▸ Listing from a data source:
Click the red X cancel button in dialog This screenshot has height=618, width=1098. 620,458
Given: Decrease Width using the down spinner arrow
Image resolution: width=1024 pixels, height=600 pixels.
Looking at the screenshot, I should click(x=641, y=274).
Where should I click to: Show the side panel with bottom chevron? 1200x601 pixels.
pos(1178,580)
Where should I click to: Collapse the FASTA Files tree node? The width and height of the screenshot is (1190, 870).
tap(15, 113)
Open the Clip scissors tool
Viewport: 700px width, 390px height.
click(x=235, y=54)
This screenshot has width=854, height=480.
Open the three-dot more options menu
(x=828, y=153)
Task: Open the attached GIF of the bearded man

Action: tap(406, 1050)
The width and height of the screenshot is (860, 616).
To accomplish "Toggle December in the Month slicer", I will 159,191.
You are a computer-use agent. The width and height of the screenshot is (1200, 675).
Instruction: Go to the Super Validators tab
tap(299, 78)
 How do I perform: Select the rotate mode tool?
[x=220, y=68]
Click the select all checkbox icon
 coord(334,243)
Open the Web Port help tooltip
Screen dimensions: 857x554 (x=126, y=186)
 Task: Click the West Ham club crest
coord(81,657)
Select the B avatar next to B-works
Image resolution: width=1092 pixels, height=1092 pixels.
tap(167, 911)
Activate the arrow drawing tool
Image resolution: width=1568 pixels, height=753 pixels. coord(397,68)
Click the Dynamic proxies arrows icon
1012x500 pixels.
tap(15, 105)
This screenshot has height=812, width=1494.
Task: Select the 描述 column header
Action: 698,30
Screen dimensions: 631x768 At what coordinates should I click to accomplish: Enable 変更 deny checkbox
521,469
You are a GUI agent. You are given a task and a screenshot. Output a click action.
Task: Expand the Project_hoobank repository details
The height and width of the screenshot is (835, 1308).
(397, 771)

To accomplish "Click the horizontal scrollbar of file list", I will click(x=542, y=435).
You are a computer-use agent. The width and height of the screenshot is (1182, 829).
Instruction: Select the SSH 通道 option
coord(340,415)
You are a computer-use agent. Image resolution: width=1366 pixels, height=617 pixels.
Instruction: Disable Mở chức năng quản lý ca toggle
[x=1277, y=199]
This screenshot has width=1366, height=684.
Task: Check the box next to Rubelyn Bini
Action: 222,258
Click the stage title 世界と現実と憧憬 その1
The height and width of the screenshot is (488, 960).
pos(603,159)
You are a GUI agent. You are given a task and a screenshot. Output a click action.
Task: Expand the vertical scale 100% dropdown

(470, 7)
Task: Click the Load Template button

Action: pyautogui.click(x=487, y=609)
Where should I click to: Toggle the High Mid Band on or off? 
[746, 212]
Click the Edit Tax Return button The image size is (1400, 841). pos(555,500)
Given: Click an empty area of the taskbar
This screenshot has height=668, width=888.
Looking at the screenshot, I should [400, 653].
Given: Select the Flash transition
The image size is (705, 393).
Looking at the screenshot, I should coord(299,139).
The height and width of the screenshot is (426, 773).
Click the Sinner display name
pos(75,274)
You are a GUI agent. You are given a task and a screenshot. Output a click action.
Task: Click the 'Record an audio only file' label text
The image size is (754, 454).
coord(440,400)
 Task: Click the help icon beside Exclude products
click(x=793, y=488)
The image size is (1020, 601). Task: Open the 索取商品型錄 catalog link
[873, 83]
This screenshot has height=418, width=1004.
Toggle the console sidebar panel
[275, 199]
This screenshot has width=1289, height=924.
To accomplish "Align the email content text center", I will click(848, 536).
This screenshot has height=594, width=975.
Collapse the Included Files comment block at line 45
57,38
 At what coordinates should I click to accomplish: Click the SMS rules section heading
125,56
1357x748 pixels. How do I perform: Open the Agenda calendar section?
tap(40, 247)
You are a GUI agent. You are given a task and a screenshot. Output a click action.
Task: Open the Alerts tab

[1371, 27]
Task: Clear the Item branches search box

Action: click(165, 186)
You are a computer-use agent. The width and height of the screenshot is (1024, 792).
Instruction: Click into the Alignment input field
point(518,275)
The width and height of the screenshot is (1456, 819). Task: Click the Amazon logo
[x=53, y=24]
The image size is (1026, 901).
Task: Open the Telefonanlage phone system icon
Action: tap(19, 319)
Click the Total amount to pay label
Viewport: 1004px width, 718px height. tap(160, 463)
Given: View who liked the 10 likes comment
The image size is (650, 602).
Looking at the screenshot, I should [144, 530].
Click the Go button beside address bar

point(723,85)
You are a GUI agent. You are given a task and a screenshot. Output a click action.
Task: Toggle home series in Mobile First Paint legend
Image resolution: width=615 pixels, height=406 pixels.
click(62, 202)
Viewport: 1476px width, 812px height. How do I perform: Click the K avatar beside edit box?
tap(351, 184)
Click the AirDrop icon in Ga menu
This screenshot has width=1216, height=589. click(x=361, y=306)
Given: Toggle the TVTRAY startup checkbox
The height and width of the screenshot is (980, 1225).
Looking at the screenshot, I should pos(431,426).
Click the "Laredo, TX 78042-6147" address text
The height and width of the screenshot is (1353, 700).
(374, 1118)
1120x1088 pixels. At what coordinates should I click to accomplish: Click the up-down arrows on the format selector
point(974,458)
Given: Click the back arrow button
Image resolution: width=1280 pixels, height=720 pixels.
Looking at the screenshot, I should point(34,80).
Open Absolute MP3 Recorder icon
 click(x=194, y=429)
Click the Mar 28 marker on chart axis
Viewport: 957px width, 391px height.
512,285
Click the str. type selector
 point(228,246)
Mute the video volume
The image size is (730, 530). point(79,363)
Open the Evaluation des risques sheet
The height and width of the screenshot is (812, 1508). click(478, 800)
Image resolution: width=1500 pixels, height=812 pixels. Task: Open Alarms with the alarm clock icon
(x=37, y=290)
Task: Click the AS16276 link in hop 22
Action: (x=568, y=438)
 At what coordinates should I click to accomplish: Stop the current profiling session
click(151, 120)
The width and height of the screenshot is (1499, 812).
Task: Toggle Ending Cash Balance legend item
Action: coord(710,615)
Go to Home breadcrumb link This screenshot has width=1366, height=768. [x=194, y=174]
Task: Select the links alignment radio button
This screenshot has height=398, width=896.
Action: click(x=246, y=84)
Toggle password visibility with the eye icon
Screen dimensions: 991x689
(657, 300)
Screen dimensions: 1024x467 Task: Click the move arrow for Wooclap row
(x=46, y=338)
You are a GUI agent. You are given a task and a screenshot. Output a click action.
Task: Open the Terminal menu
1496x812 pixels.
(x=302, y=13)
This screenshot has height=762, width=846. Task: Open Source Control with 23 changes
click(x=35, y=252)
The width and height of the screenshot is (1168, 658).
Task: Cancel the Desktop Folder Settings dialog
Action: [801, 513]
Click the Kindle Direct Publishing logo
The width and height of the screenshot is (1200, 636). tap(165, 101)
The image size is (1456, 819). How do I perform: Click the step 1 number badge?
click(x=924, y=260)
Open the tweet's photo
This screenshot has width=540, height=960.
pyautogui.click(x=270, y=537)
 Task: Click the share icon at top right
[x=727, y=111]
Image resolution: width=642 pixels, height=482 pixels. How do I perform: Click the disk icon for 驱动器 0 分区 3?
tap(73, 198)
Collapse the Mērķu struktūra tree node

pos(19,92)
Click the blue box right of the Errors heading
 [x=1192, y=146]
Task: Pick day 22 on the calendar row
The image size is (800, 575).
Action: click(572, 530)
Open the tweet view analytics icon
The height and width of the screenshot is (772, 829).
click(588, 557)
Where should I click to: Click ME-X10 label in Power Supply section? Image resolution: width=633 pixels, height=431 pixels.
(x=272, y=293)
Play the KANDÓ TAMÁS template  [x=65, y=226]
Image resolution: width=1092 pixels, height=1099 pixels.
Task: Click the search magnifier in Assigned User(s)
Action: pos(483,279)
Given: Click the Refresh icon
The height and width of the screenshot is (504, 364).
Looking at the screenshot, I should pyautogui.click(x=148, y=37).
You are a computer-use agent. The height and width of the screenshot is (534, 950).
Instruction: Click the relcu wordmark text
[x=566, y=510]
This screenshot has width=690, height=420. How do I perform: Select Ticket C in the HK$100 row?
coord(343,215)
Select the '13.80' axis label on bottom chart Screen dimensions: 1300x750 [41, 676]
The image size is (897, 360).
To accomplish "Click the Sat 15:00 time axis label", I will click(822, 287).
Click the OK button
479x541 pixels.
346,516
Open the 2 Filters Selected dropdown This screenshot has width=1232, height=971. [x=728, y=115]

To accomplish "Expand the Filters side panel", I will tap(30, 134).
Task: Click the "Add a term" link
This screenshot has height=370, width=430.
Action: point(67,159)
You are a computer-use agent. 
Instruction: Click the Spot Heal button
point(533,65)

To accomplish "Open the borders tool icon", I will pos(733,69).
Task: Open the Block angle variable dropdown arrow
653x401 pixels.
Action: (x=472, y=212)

▸ Exercise:
Lay out the part of the listing that runs from its first line through the line containing "Screen dimensions: 857x554 (x=126, y=186)" as a JSON list of strings, one string per line. Leave out blank lines.

▸ Answer:
[
  "Click the red X cancel button in dialog This screenshot has height=618, width=1098. 620,458",
  "Given: Decrease Width using the down spinner arrow",
  "Image resolution: width=1024 pixels, height=600 pixels.",
  "Looking at the screenshot, I should click(x=641, y=274).",
  "Where should I click to: Show the side panel with bottom chevron? 1200x601 pixels.",
  "pos(1178,580)",
  "Where should I click to: Collapse the FASTA Files tree node? The width and height of the screenshot is (1190, 870).",
  "tap(15, 113)",
  "Open the Clip scissors tool",
  "Viewport: 700px width, 390px height.",
  "click(x=235, y=54)",
  "This screenshot has width=854, height=480.",
  "Open the three-dot more options menu",
  "(x=828, y=153)",
  "Task: Open the attached GIF of the bearded man",
  "Action: tap(406, 1050)",
  "The width and height of the screenshot is (860, 616).",
  "To accomplish \"Toggle December in the Month slicer\", I will 159,191.",
  "You are a computer-use agent. The width and height of the screenshot is (1200, 675).",
  "Instruction: Go to the Super Validators tab",
  "tap(299, 78)",
  " How do I perform: Select the rotate mode tool?",
  "[x=220, y=68]",
  "Click the select all checkbox icon",
  " coord(334,243)",
  "Open the Web Port help tooltip",
  "Screen dimensions: 857x554 (x=126, y=186)"
]